REQUESTS
• a. Which films does the C2 Pictures text name? List every one.
• b. Shift the coordinates in the answers by adding 91 to every number. Write out again, requests included, only the stretch of the records from their start through the line that contains "I will pos(420,101).".
* begin DOCUMENT SECTION *
C2 Pictures
- Type: Private
- Industry: Entertainment
- Predecessor: Carolco Pictures Cinergi Pictures
- Founded: 1998; 28 years ago
- Founder: Mario Kassar Andrew G. Vajna
- Defunct: 2008; 18 years ago
- Fate: Dissolved
- Successor: The Halcyon Company
- Headquarters: Santa Monica, California, United States
- Products: Motion pictures, television series and video games

= C2 Pictures =

Defunct US film and television studio

C2 Pictures was an American independent media-entertainment company that specialized in film and television production. It was founded in 1998 and dissolved in 2008.

==History==
The company was established in 1998 by Carolco Pictures co-founders Andrew G. Vajna (who had formed Cinergi Pictures until it folded in this same year) and Mario Kassar. In 1999, VCL Communications and Toho-Towa were attached as partners on the then-upcoming feature film Terminator 3: Rise of the Machines. The company assigned Metro-Goldwyn-Mayer the right to co-produce Basic Instinct 2. Both sequels were co-produced by international backer Intermedia.

The company's first production was the action comedy film I Spy (2002). Though this film was the company's first, Kassar and Vajna's initial purpose for forming the new company was to resurrect the Terminator franchise. In 2008, the company fell into dormancy and eventually was dissolved.
* end DOCUMENT SECTION *
* begin DATA TO USE *
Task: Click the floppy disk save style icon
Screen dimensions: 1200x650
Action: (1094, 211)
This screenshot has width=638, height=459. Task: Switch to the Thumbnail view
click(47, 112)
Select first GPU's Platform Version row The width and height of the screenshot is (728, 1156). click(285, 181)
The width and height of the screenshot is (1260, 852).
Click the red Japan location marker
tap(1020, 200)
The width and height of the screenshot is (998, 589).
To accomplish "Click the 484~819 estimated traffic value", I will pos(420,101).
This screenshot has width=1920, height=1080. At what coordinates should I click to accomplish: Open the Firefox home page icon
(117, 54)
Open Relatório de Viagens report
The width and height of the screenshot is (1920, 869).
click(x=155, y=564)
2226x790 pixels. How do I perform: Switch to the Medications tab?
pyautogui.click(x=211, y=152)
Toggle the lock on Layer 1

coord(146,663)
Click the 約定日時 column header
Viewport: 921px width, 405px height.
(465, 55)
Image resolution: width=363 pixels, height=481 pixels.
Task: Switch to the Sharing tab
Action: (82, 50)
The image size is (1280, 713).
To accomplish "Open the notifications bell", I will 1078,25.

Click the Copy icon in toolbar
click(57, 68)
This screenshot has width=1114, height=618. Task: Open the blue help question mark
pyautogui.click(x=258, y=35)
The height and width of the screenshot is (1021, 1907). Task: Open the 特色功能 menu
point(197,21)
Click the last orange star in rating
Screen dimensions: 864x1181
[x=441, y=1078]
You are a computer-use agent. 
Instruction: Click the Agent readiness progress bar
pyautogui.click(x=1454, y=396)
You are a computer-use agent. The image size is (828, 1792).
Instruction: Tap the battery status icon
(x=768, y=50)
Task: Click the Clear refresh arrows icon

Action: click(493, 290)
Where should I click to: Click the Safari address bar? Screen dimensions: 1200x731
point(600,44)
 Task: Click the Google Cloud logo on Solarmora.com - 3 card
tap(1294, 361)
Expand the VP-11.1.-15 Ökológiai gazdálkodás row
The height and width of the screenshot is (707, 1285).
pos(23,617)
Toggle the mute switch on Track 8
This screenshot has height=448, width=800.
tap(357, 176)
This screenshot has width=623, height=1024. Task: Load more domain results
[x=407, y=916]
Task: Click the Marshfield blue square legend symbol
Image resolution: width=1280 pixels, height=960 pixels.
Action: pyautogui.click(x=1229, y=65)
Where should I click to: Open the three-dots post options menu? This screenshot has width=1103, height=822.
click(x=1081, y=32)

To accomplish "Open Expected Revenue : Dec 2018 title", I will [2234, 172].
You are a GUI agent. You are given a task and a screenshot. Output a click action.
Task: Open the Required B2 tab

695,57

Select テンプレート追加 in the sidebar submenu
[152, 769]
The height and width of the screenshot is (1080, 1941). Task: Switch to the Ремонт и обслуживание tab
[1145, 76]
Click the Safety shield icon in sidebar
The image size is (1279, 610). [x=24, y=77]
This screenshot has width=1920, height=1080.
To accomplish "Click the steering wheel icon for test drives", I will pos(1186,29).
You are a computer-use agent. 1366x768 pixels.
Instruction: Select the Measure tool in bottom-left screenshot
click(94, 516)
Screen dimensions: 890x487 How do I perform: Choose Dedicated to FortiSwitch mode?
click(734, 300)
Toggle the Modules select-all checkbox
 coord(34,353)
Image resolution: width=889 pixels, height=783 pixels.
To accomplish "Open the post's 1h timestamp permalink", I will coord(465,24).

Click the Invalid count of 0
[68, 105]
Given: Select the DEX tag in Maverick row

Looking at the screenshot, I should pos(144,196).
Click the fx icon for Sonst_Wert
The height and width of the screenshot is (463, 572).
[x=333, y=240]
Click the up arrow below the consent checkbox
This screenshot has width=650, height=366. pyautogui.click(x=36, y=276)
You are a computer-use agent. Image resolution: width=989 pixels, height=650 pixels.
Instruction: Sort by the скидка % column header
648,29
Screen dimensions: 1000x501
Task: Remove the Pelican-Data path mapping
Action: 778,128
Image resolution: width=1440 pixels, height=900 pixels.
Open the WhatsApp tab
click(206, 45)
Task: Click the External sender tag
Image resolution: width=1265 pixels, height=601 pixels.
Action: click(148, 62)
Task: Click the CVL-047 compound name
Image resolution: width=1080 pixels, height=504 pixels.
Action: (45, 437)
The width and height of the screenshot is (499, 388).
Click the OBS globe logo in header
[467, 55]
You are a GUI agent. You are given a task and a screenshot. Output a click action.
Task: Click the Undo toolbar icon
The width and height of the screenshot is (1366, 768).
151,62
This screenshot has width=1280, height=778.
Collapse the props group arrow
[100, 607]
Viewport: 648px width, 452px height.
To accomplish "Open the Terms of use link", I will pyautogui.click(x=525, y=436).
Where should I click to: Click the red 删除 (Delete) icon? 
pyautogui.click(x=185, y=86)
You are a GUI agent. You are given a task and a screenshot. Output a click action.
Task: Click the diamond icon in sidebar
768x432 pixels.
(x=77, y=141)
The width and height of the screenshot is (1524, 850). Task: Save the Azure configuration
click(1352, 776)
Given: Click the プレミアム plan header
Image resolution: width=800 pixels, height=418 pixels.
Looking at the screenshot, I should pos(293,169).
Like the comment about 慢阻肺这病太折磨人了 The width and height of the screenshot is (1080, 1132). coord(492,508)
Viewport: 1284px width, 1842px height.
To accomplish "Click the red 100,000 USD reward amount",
* end DATA TO USE *
ANSWERS
• a.
- Terminator 3: Rise of the Machines
- Basic Instinct 2
- I Spy

• b.
Task: Click the floppy disk save style icon
Screen dimensions: 1200x650
Action: (1185, 302)
This screenshot has width=638, height=459. Task: Switch to the Thumbnail view
click(138, 203)
Select first GPU's Platform Version row The width and height of the screenshot is (728, 1156). click(376, 272)
The width and height of the screenshot is (1260, 852).
Click the red Japan location marker
tap(1111, 291)
The width and height of the screenshot is (998, 589).
To accomplish "Click the 484~819 estimated traffic value", I will pos(511,192).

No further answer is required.